SUPPLIED PASSAGE |
/---
The spotlight at the launch was on SWE-bench, but the real signals were hidden in footnotes, introductory blocks, and an unassuming auto mode. The old OG finishes this coffee and breaks it down for you.

ZOMBIE CAFÉ · APR 16, 2026 · PALO ALTO

On California Ave in Palo Alto, the morning light at 9:30 a.m. slants through the glass window of Coupa Café, shining on Alan Walker’s half-cold flat white. He just finished browsing Anthropic’s official website, leans back in his chair, and speaks to Tony, who just sat down across from him.

“Anthropic released Opus 4.7 this time, and the press conference was quite restrained — the main features are the SWE-bench pillars, customer quote carousel, and a beautiful alignment diagram. Most tech media just copied the press release and left.”

“But the real substance is buried in footnotes, migration guides, and a casual line like ‘auto mode extended to Max users.’ You have to read it like a 10-K — the main text is for retail investors, the footnotes are for institutions.”

“Before I finish this coffee today, I’ll reveal eight knives. Each one I tell you who it’s aimed at.”

—— BLADE NO. 01

xhigh is not a tier upgrade — Default has been secretly raised

The press conference briefly mentioned: “In Claude Code, we’ve raised the default effort level to xhigh for all plans.”

Most people see xhigh and think it’s just “another tier,” like an extra color for the iPhone. Wrong. The real signal is in the last half — all plans in Claude Code now have their default tier set to xhigh.
\---
PROVIDED RECORDS |
/---
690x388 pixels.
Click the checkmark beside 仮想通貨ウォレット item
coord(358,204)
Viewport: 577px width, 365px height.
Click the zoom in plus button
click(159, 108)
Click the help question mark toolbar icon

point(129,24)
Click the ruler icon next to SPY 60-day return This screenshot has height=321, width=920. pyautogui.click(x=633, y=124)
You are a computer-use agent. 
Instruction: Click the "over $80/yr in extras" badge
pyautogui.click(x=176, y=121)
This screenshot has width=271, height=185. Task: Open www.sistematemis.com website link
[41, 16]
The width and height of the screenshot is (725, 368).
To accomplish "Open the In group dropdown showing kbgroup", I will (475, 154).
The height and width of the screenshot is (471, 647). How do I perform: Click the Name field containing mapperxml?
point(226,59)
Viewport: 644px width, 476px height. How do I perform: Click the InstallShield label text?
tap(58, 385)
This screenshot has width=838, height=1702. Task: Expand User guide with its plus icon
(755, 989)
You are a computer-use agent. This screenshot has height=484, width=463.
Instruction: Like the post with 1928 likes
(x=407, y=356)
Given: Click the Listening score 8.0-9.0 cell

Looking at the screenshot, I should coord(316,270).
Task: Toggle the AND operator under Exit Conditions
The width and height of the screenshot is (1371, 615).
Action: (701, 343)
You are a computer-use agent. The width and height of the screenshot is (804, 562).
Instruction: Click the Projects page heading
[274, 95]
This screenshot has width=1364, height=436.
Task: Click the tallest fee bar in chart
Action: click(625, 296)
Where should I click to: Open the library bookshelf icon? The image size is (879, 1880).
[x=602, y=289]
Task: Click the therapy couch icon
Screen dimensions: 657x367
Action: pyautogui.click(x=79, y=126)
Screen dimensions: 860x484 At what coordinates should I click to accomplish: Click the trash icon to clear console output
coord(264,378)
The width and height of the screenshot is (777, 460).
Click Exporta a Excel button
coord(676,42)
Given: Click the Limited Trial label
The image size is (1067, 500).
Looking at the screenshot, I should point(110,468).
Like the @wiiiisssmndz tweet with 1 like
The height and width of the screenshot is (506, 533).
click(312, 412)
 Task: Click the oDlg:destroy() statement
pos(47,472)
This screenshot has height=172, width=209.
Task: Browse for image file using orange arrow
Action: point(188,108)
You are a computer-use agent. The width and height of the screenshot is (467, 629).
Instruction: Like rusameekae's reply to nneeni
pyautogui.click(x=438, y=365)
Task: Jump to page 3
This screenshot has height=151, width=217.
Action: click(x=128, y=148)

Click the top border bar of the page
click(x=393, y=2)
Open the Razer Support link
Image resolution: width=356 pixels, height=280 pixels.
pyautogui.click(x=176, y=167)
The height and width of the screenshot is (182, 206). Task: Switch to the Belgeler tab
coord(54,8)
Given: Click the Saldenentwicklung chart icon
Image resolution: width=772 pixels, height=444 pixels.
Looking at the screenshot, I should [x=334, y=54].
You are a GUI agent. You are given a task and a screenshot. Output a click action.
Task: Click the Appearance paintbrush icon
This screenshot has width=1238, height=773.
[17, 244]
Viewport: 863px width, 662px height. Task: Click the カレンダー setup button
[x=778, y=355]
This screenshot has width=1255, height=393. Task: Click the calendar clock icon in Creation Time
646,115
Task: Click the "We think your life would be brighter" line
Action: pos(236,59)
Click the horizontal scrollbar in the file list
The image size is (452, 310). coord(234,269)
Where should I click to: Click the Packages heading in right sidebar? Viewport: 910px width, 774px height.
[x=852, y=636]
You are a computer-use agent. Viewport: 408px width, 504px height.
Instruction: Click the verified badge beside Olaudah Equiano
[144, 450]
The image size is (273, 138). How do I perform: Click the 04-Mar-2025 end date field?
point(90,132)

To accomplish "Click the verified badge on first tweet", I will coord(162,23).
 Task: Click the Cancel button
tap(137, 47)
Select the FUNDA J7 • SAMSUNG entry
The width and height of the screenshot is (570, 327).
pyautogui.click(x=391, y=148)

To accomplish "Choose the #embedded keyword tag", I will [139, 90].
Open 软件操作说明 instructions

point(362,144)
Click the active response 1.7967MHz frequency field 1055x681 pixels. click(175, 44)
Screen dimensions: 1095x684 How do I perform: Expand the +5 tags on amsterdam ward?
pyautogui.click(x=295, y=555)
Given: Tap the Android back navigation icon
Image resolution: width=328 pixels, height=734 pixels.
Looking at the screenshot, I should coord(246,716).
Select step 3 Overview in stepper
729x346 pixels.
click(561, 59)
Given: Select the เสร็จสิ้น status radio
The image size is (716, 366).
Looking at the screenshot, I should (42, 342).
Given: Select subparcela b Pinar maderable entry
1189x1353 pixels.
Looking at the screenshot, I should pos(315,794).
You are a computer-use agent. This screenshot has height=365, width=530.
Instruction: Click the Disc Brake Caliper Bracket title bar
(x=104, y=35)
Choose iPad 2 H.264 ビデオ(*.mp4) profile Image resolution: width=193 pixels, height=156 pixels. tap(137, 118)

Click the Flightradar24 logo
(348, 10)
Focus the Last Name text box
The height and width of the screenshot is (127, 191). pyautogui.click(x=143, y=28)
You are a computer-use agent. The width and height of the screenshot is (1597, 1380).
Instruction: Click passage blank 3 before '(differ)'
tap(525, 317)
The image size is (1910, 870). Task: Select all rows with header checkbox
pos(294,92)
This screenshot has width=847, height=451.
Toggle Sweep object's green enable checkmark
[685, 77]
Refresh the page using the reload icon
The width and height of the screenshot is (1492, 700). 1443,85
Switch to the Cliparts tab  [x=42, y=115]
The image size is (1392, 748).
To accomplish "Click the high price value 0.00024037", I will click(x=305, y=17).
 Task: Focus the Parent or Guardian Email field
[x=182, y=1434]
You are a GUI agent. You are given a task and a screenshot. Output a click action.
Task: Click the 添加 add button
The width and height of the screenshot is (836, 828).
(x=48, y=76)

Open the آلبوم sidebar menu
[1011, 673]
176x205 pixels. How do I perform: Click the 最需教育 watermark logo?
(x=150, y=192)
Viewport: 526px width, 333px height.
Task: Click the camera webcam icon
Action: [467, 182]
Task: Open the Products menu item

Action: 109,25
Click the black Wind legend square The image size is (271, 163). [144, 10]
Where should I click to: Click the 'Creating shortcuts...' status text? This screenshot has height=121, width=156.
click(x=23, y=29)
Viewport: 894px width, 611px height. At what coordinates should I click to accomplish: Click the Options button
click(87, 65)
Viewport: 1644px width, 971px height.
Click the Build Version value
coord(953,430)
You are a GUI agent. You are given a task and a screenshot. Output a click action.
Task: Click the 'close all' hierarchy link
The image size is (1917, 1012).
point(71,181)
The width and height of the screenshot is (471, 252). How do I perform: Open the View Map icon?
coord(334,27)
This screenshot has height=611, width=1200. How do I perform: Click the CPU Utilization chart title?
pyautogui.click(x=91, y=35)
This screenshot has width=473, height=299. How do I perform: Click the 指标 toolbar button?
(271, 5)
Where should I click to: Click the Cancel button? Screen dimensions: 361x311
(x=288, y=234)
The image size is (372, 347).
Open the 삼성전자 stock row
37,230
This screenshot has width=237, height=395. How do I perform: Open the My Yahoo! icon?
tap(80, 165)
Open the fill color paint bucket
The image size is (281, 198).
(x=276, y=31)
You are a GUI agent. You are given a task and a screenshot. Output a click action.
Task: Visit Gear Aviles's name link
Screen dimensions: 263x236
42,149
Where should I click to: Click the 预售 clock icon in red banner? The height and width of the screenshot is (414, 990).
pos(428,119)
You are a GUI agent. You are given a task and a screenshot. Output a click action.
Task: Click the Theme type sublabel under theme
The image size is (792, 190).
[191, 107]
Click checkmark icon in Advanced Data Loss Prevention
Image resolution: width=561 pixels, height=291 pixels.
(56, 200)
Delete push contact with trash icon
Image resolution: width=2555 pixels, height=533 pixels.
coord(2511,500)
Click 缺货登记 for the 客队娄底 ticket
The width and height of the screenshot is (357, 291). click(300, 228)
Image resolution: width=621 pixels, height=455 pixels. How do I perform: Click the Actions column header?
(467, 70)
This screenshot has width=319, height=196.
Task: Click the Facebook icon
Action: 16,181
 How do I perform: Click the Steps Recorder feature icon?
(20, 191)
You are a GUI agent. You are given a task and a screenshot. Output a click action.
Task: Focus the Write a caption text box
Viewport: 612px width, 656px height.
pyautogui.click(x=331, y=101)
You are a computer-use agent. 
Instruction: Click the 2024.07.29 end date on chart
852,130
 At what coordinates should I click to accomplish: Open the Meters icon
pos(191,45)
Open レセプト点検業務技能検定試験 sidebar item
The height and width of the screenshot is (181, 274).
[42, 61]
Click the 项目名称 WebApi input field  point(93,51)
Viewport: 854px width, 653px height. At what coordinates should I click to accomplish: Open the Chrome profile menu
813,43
\---
EXERCISE SET |
**1)** In the Opus 4.7 article, what default effort level does Claude Code now use for all plans?
**2)** Write out everything in the Opus 4.7 article from "xhigh is not" down to "set to xhigh.".
The lines above come from a source separate from the article.

ACTIVITY ANSWERS |
**1)** xhigh

**2)**
xhigh is not a tier upgrade — Default has been secretly raised

The press conference briefly mentioned: “In Claude Code, we’ve raised the default effort level to xhigh for all plans.”

Most people see xhigh and think it’s just “another tier,” like an extra color for the iPhone. Wrong. The real signal is in the last half — all plans in Claude Code now have their default tier set to xhigh.